__SUPPLIED RECORDS__.

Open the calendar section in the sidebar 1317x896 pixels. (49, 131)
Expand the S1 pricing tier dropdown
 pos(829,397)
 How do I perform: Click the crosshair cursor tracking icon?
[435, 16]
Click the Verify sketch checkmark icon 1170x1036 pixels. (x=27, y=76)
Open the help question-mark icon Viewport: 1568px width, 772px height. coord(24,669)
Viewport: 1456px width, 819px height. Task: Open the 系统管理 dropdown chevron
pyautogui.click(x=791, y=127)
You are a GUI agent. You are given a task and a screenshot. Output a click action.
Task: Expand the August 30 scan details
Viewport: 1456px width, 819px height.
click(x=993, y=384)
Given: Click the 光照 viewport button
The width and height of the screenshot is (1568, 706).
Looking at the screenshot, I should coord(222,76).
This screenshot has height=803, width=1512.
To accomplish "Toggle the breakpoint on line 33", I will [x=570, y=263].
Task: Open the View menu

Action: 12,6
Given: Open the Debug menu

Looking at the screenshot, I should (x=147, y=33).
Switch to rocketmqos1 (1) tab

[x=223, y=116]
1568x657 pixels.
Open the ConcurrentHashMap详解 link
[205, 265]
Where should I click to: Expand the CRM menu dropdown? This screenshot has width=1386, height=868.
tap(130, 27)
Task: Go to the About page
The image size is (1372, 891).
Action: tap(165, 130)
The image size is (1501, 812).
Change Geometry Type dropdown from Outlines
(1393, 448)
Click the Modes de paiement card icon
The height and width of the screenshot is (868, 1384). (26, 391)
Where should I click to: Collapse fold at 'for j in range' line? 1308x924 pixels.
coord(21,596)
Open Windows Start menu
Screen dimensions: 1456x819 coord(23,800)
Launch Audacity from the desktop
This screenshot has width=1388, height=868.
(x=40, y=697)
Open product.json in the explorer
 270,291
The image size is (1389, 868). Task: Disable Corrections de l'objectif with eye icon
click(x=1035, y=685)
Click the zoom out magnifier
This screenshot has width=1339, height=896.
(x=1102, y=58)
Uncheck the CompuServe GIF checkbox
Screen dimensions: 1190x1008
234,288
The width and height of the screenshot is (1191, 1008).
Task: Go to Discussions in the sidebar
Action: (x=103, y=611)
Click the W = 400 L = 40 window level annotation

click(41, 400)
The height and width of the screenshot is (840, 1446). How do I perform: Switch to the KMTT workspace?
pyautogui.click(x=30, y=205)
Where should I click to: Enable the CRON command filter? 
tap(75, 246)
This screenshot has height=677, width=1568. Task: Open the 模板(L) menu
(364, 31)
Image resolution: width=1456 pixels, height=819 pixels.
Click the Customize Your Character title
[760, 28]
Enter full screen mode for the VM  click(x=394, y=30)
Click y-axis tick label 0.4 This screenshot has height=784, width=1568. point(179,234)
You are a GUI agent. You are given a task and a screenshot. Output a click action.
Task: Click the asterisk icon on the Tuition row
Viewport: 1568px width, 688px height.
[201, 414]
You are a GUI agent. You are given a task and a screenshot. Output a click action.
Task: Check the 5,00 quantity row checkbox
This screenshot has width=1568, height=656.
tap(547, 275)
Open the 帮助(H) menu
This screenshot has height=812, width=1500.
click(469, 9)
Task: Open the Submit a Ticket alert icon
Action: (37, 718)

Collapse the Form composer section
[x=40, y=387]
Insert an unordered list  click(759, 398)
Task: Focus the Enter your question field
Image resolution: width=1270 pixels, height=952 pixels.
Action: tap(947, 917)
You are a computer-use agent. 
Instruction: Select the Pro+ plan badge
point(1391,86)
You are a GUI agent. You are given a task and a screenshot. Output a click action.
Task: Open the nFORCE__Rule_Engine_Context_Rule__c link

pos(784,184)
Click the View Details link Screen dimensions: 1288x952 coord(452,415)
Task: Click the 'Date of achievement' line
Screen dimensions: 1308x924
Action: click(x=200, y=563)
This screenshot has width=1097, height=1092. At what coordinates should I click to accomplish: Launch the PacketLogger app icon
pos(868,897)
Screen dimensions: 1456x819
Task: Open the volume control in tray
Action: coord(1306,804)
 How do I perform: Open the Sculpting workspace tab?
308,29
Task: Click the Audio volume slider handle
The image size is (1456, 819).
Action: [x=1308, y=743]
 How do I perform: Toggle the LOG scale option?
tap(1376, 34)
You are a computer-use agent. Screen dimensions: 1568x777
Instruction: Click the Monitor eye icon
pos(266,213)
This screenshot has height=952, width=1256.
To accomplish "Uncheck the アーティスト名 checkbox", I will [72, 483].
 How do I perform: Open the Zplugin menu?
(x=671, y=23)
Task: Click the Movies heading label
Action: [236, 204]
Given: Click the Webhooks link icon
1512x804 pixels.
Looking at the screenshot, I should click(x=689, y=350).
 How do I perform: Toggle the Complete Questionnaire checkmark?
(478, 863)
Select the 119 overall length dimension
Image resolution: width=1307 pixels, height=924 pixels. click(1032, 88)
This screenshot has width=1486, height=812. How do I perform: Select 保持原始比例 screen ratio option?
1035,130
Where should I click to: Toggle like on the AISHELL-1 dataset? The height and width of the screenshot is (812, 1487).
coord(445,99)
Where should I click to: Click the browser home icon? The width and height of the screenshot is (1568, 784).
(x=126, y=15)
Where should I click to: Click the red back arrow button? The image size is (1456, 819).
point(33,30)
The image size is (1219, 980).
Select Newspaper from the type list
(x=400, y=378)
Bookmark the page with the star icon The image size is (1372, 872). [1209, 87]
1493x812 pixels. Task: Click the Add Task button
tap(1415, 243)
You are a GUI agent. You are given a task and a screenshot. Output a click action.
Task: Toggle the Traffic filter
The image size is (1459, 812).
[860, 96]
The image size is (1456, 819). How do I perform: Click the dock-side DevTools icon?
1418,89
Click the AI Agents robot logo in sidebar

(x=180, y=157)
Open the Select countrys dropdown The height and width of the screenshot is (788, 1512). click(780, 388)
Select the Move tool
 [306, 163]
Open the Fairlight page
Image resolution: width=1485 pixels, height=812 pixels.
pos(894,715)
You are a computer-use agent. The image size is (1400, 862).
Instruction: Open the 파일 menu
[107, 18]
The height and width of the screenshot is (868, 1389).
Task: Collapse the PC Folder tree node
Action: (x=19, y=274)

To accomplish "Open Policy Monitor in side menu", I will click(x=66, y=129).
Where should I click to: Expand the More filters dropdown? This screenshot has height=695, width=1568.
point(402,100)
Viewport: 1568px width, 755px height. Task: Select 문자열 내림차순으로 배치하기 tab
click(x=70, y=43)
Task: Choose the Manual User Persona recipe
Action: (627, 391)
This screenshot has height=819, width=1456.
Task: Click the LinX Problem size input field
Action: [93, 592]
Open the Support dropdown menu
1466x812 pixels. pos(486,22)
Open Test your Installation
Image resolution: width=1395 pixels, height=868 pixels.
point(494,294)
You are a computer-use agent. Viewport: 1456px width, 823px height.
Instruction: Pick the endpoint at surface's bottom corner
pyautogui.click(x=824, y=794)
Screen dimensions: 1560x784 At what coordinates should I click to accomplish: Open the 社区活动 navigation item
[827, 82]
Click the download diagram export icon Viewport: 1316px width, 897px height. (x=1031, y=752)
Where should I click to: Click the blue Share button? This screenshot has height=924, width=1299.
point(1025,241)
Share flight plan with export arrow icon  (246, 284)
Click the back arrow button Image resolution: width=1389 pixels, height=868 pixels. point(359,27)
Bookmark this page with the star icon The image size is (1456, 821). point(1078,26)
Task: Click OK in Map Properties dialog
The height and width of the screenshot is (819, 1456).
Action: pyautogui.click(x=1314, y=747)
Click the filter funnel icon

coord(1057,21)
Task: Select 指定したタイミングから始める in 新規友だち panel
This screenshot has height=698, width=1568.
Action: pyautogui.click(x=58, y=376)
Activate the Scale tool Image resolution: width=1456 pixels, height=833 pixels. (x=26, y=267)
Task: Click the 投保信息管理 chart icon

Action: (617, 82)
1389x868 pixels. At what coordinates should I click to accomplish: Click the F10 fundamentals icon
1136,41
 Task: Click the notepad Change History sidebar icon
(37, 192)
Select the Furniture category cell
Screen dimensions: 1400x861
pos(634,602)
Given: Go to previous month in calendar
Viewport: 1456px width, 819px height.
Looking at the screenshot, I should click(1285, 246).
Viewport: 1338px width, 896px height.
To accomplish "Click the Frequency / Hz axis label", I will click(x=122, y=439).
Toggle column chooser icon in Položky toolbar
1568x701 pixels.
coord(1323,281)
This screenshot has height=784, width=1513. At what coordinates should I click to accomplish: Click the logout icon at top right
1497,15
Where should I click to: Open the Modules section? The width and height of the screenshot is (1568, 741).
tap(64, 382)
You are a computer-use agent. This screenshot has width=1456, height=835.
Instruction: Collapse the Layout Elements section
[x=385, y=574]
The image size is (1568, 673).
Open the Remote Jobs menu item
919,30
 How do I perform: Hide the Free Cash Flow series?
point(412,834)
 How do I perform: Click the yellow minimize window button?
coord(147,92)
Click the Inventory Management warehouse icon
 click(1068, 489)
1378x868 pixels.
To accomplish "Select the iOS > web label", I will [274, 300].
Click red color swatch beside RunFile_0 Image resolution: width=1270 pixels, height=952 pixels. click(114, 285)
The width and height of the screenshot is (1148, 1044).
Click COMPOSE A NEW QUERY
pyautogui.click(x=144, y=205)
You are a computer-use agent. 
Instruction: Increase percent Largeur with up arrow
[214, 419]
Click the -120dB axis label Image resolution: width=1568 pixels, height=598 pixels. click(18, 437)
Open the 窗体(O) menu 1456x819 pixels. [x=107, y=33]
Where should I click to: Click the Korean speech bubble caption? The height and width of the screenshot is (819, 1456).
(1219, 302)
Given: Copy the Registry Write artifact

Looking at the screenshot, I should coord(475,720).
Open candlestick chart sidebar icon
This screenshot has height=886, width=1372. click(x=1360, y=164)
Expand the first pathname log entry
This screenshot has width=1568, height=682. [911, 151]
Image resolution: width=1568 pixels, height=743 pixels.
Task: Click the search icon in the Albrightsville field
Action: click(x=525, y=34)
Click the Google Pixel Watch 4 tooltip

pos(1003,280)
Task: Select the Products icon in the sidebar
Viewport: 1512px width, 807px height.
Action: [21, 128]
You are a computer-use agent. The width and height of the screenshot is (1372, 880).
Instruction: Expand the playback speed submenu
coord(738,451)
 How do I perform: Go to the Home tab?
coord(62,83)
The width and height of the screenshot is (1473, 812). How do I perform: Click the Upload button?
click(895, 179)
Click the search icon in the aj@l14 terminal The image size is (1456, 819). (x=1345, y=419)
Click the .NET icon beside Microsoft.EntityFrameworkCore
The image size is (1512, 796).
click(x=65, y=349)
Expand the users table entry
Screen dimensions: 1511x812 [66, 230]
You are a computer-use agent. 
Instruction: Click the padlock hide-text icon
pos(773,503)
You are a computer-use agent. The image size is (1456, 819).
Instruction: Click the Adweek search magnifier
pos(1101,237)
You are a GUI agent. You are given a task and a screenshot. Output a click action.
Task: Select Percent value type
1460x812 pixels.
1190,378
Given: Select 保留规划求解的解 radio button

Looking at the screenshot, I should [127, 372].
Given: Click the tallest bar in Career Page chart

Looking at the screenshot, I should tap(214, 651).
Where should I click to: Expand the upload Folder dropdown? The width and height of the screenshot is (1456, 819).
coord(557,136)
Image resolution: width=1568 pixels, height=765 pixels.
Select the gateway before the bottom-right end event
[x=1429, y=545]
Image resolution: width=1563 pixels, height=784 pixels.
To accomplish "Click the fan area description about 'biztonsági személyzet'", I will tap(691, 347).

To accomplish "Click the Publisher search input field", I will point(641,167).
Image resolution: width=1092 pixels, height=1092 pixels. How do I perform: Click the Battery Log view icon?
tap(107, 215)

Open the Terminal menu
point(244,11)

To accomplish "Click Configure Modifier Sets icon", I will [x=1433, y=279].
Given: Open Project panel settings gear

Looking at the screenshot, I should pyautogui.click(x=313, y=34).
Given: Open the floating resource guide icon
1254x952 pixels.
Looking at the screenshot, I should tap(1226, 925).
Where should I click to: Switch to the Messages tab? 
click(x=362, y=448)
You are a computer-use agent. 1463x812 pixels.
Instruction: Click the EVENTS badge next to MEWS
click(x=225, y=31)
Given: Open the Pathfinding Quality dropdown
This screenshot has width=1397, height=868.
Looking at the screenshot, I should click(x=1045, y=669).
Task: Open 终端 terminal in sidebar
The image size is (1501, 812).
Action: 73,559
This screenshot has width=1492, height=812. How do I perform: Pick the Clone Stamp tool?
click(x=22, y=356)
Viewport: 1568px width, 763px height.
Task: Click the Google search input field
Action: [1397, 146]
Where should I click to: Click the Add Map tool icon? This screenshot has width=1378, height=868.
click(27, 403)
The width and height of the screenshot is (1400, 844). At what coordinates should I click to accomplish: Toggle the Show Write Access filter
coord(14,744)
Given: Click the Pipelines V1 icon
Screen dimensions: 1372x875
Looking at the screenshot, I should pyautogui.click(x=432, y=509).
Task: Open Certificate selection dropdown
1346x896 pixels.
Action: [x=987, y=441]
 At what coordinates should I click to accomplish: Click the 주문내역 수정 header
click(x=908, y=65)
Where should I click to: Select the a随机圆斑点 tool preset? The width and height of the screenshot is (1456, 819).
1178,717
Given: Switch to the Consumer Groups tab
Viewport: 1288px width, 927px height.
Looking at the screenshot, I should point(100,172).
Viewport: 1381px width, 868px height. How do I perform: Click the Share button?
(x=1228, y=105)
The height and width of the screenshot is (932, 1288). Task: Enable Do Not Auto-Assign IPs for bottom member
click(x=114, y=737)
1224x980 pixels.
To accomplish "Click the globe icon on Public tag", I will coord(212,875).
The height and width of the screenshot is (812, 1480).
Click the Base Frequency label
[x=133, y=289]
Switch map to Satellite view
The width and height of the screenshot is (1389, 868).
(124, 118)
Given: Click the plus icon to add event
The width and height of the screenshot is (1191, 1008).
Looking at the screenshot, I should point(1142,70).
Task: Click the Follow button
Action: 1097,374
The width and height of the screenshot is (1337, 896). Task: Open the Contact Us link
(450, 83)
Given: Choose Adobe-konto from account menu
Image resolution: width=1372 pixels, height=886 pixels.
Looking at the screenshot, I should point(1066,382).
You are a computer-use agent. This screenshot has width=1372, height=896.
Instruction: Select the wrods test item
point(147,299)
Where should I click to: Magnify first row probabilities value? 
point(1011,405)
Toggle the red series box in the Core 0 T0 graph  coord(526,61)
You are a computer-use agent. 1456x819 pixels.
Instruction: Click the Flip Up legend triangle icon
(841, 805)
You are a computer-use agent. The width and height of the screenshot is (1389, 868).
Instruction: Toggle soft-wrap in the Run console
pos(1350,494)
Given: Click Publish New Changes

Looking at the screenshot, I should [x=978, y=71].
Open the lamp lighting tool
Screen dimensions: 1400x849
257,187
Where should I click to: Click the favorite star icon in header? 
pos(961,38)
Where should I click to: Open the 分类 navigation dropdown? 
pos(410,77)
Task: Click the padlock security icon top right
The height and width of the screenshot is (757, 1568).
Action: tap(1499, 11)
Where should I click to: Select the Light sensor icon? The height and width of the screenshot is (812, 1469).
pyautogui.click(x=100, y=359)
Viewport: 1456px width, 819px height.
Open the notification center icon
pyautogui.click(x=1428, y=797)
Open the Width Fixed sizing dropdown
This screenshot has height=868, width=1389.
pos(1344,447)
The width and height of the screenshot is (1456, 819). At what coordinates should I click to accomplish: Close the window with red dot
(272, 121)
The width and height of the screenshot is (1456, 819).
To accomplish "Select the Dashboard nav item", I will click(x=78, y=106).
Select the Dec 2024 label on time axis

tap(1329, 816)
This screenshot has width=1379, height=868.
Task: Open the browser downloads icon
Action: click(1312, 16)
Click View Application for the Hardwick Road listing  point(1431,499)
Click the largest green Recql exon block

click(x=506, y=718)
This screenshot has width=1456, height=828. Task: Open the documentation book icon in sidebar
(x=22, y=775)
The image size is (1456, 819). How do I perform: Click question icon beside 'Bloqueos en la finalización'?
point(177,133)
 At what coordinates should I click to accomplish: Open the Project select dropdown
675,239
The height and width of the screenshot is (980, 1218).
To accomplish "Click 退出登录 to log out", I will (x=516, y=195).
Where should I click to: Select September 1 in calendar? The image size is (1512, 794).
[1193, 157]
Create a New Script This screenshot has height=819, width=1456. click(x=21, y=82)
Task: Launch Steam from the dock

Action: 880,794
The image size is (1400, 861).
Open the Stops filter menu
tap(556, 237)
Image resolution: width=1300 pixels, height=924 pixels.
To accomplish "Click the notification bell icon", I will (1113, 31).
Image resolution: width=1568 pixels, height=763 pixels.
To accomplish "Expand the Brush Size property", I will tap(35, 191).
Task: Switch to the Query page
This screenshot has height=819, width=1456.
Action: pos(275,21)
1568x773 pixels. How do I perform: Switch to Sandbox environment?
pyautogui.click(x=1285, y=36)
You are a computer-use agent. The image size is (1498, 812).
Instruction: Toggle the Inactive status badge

__ABOUT THIS EXERCISE__. If a line of the records above contains the word "export", count it; then give the total and nothing more.

__TASK RESPONSE__. 2